Scott resoundingly rejects Tampa mayor’s request to ban guns during GOP conventionby Dara Kam | May 2nd, 2012
Gov. Rick Scott firmly dismissed Tampa Mayor Bob Buckhorn’s request that firearms be temporarily banned during the GOP convention in August, saying in a strongly-worded letter that guns would make citizens safer, not pose a threat as Buckhorn suggested.
“We have had political conventions in this country since the dawn of the Republic,” Scott, a gun owner, wrote in a letter dated yesterday. “They are an essential means of furthering our constitutional rights to free speech and to vote. “Our fundamental right to keep and bear arms has coexisted with those freedoms for just as long, and I see no reason to depart from that tradition this year.”
Buckhorn had asked Scott to bar firearms in downtown Tampa, including temporarily restricting people with state-issued concealed carry permits from toting their guns near the convention site. City officials have decided to ban some weapons, including clubs and spears, but state law prohibits them from enacting any ordinances dealing with firearms.
“Normally, licensed firearms carried in accordance with the Florida statute requirements do not pose a significant threat to the public,” Buckhorn wrote in a letter to Scott. “However, in the potentially contentious environment surrounding the RNC, a firearm unnecessarily increases the threat of imminent harm and injury to the residents and visitors of the city.”
Scott, whose task force looking into the state’s “Stand Your Ground” law held its first meeting yesterday, strongly disagreed.
“Like you, I share the concern that ‘violent anti-government protests or other civil unrest’ can pose ‘dangers’ and the ‘threat of substantial injury or harm to Florida residents visitors to the state,’” Scott wrote. “But it is unclear how disarming citizens would better protect them from the dangers and threats posed by those who would
flout the law. It is at just such times that the constitutional right to self defense is most precious and must be protected from government overreach.”
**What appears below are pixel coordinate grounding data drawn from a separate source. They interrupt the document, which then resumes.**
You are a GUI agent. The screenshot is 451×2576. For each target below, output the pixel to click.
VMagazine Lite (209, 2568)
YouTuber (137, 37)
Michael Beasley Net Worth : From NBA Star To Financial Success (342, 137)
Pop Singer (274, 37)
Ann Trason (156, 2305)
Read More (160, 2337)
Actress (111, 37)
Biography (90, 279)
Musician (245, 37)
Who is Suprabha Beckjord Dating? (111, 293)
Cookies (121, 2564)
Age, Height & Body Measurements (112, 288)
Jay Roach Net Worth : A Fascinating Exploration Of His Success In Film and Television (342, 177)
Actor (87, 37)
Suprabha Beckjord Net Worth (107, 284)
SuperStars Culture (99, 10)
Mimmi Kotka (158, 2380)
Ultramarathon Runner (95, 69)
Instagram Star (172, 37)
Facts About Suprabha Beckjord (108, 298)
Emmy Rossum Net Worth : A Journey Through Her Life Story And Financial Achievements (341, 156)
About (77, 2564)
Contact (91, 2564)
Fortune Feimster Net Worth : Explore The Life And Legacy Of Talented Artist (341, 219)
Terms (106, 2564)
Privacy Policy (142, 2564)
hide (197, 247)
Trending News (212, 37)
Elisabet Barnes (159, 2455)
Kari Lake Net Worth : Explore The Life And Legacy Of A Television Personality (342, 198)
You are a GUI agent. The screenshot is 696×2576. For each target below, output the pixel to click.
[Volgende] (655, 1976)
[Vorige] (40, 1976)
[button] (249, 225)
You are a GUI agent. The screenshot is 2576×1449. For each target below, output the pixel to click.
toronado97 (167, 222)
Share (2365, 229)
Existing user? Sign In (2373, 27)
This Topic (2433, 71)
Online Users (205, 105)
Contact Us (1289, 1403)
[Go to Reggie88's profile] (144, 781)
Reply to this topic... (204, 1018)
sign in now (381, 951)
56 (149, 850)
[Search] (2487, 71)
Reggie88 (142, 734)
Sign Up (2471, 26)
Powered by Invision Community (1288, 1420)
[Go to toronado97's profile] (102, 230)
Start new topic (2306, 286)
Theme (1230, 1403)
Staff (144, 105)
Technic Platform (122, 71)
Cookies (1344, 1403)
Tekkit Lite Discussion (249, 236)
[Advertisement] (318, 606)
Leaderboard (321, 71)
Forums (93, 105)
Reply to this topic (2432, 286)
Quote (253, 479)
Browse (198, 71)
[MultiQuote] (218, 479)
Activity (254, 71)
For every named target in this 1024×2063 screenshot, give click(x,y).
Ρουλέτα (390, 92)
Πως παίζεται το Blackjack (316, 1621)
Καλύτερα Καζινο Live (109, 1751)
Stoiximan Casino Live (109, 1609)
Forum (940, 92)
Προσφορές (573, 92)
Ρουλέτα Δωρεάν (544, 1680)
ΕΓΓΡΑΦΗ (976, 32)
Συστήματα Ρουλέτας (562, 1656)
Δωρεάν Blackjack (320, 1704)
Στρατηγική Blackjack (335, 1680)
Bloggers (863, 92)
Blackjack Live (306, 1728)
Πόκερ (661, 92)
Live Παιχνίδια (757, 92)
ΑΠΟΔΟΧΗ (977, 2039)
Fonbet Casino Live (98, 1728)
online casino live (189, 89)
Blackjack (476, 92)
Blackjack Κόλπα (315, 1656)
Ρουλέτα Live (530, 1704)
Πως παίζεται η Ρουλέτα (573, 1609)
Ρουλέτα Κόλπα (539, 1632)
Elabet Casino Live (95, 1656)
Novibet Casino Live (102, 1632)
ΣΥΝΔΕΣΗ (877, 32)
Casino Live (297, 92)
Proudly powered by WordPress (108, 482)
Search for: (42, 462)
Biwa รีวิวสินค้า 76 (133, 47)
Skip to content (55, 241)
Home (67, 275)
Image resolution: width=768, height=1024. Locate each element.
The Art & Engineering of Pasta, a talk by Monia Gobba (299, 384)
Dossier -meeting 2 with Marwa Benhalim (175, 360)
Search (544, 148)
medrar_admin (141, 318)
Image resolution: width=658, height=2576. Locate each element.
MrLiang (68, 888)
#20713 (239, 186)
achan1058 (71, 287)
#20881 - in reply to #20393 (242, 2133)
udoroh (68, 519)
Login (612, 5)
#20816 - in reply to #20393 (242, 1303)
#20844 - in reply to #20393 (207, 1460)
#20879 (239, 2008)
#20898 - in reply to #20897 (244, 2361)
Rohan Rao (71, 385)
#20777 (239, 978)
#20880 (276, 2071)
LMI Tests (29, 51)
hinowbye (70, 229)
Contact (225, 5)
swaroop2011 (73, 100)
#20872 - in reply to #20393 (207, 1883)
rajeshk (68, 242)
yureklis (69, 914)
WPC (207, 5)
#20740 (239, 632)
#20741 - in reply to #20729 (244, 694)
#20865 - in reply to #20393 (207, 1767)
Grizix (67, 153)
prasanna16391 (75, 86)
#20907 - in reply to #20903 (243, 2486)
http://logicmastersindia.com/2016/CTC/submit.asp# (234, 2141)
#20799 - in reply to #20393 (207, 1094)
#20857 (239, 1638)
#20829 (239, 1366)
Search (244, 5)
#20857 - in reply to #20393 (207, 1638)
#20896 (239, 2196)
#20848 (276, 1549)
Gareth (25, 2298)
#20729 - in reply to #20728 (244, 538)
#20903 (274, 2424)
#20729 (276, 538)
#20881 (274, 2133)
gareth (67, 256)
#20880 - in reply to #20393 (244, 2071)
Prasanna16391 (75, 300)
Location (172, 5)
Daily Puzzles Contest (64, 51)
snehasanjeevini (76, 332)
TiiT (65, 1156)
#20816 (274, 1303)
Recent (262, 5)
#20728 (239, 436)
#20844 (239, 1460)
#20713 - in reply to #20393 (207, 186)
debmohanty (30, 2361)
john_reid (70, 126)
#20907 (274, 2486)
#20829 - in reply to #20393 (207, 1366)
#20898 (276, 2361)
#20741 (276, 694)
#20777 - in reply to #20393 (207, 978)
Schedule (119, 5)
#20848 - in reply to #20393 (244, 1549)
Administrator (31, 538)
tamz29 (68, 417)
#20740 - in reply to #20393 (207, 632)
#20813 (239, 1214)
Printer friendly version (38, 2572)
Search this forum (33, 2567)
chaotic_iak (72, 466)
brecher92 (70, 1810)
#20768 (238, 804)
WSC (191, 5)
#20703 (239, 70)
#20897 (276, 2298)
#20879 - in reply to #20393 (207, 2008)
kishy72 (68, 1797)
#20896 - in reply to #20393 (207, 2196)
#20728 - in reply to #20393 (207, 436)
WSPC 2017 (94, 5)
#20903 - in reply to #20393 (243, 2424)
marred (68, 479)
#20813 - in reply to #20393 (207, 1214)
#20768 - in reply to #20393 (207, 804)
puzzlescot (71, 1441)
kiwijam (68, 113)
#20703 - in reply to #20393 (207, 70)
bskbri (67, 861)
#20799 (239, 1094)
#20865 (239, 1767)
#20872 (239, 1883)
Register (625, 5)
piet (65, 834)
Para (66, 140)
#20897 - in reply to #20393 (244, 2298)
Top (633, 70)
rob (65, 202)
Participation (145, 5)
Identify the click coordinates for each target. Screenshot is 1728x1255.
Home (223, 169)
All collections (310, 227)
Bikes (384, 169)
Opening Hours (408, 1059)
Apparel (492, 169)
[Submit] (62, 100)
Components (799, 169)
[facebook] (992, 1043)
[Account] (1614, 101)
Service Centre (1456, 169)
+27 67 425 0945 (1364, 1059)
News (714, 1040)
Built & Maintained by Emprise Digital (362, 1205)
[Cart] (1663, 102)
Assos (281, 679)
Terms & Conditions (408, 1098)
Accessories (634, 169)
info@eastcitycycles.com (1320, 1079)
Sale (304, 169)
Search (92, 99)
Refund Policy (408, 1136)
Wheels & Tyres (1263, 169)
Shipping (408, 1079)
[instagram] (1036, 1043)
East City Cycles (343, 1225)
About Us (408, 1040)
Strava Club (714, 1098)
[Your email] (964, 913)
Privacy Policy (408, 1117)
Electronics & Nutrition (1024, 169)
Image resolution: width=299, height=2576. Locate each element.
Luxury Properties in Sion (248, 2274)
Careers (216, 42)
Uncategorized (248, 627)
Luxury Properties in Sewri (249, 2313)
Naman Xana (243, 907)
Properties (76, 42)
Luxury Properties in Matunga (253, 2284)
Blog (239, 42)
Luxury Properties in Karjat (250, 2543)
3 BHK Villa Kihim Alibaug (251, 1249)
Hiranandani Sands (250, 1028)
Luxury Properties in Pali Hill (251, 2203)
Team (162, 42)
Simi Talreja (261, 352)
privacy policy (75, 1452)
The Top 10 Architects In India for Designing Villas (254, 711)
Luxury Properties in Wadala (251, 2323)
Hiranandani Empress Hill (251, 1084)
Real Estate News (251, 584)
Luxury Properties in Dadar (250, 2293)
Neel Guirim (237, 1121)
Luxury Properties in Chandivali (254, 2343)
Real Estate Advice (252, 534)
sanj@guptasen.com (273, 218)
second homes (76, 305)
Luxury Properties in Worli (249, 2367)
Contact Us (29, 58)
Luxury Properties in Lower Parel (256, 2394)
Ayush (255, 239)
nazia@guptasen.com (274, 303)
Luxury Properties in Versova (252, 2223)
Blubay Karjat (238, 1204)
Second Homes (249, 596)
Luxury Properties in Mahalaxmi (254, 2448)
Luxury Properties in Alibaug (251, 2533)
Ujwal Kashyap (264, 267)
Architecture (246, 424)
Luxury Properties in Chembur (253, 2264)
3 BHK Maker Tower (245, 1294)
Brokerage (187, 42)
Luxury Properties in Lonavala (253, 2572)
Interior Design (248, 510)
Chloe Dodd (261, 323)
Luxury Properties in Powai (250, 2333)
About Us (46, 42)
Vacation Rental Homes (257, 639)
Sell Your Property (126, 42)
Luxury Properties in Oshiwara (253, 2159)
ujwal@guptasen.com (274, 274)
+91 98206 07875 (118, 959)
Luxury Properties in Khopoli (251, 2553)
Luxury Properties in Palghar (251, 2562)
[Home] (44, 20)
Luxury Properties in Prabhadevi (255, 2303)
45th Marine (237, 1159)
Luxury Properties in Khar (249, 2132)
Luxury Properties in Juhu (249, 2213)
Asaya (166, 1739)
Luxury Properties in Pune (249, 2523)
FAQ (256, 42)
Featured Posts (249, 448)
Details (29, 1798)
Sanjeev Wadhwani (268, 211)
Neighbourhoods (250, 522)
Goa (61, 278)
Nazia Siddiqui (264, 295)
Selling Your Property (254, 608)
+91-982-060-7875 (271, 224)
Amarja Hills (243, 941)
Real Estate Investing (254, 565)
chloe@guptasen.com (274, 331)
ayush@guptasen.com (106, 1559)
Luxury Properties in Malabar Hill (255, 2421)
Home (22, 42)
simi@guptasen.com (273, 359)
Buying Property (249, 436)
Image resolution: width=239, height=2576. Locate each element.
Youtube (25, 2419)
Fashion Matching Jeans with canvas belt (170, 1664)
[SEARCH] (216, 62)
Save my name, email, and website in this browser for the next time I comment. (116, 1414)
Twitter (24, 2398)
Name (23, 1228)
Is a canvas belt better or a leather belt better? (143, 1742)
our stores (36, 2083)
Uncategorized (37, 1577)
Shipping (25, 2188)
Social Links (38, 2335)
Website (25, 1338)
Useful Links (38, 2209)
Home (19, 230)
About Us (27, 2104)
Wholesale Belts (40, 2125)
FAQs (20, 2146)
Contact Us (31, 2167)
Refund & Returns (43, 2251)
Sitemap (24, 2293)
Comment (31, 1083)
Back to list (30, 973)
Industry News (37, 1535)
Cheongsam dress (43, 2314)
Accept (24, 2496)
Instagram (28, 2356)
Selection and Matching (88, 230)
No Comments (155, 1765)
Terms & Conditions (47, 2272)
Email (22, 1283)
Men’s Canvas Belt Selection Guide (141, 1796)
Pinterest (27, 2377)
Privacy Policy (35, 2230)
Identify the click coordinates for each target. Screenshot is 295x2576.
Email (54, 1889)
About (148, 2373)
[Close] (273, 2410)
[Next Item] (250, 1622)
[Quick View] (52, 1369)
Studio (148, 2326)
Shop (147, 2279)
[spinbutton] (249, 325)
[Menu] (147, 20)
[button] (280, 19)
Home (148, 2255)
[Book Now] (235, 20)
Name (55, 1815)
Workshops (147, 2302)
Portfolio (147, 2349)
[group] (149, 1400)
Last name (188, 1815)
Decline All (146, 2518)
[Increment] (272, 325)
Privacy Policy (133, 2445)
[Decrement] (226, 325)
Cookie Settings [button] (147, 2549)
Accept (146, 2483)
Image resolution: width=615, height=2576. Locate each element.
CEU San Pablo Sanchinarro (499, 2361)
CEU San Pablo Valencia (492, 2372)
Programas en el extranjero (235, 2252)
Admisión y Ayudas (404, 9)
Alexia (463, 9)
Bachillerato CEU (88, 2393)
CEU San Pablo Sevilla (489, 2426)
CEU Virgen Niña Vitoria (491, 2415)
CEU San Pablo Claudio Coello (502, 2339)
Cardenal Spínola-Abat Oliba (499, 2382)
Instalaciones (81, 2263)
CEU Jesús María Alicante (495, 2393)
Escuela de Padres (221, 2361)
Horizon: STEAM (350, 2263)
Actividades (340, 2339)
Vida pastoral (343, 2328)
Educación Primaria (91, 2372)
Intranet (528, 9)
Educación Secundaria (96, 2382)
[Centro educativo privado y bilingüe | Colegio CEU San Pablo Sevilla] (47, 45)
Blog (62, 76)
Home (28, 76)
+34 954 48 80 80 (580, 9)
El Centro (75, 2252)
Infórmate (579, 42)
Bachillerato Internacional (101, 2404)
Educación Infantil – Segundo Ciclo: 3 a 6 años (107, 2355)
Scott’s rejection of Buckhorn’s request is sure to resonate with Florida gun rights advocates who are up in arms over the governor’s “Citizen Safety and Protection” task force. The panel, headed by Lt. Gov. Jennifer Carroll, is examining the Florida “justifiable use of force” chapter of state law that allows individuals to use deadly force when they feel threatened. The National Rifle Association released a statement yesterday saying it would fight to defend Florida’s first-in-the-nation “Stand Your Ground” law and other similar statutes. And the Florida Carry Inc. organization is urging its members to show up at the meetings and contact the panelists to tell them the law should not be changed.
The now-controversial law is the focus of national attention in the aftermath of the Feb. 26 shooting of Trayvon Martin. Sanford neighborhood watch volunteer George Zimmerman claimed he shot the unarmed teenager in self-defense. Special prosecutor Angela Correy, appointed by Scott, arrested Zimmerman on second degree murder charges six weeks after the shooting.